Respecto al Cid, no aparece mencionado en ninguna parte de la obra, aunque en el Capítulo XI Abd Allah cita como de pasada “el asunto de Valencia”, que había sido tomada por el castellano, pero no lo relata pormenorizadamente “porque un acontecimiento no puede ser bien referido hasta que del todo no termina”.

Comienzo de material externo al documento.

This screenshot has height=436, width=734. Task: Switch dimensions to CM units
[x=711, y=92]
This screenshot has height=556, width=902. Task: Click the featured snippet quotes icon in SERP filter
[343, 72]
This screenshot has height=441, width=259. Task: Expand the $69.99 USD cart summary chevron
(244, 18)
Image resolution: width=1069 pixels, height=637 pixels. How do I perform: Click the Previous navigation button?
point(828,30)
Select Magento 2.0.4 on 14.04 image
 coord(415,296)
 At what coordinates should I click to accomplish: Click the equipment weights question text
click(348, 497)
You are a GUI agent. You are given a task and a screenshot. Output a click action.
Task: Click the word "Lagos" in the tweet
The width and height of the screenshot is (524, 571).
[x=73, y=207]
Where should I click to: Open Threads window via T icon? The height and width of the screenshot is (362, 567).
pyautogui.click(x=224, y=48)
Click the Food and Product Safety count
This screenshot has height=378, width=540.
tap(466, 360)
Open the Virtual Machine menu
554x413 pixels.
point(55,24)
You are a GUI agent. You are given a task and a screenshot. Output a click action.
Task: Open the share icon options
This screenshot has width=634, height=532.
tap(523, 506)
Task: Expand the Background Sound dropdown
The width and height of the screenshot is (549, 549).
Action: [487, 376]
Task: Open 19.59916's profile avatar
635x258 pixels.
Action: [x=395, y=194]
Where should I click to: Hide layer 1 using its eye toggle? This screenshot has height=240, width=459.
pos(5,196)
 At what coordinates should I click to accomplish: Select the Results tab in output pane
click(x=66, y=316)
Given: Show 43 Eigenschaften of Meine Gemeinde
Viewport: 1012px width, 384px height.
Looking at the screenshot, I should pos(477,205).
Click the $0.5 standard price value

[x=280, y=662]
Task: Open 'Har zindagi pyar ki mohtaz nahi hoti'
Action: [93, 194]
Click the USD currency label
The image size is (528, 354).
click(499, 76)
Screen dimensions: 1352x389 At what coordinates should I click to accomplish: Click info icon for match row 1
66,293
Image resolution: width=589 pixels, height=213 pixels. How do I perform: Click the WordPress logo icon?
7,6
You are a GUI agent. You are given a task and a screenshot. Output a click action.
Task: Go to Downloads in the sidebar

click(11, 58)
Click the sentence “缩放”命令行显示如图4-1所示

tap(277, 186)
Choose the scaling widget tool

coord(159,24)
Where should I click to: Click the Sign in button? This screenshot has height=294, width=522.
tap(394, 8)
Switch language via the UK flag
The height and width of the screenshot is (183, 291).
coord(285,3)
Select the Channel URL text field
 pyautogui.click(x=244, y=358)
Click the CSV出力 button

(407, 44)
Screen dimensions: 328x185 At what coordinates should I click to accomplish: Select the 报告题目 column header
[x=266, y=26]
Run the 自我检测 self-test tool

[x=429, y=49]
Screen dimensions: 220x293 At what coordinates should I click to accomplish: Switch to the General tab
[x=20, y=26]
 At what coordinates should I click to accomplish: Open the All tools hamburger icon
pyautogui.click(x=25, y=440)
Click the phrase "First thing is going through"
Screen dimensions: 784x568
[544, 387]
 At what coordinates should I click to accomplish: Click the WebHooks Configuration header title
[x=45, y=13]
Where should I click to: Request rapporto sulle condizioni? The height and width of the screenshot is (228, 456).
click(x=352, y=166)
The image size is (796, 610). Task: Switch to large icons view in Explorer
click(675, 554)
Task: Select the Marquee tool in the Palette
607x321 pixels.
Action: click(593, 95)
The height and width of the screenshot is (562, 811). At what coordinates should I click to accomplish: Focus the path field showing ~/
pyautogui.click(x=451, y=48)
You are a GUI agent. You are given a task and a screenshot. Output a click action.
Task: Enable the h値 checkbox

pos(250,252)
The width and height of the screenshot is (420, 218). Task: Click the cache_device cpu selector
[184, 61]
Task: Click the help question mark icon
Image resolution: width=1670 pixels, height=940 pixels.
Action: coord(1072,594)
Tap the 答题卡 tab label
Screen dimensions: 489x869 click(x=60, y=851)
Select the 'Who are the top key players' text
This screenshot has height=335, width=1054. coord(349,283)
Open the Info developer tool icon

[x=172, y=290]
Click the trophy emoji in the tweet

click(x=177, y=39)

Como podéis ver, estas Memorias son toda una mina para los medievalistas, y a pesar de que compré el libro tan sólo para buscar las partes que hicieran referencia a Alfonso VI, es tan ameno que al final lo he leído completo. Es un documento de gran valor para comprender el oscuro mundo de los reinos de Taifas, en el que los engaños, traiciones y asesinatos jugaron un papel protagonista. Y todo ello regado con lujo asiático, riquezas incalculables, y mucho vino. Como curiosidad final, señalar que a pesar de que Abd Allah quiso presumir de hombre culto y refinado al que no le importaban las riquezas, según varios testimonios contemporáneos si alcanzó la fama fue precisamente por su proverbial avaricia.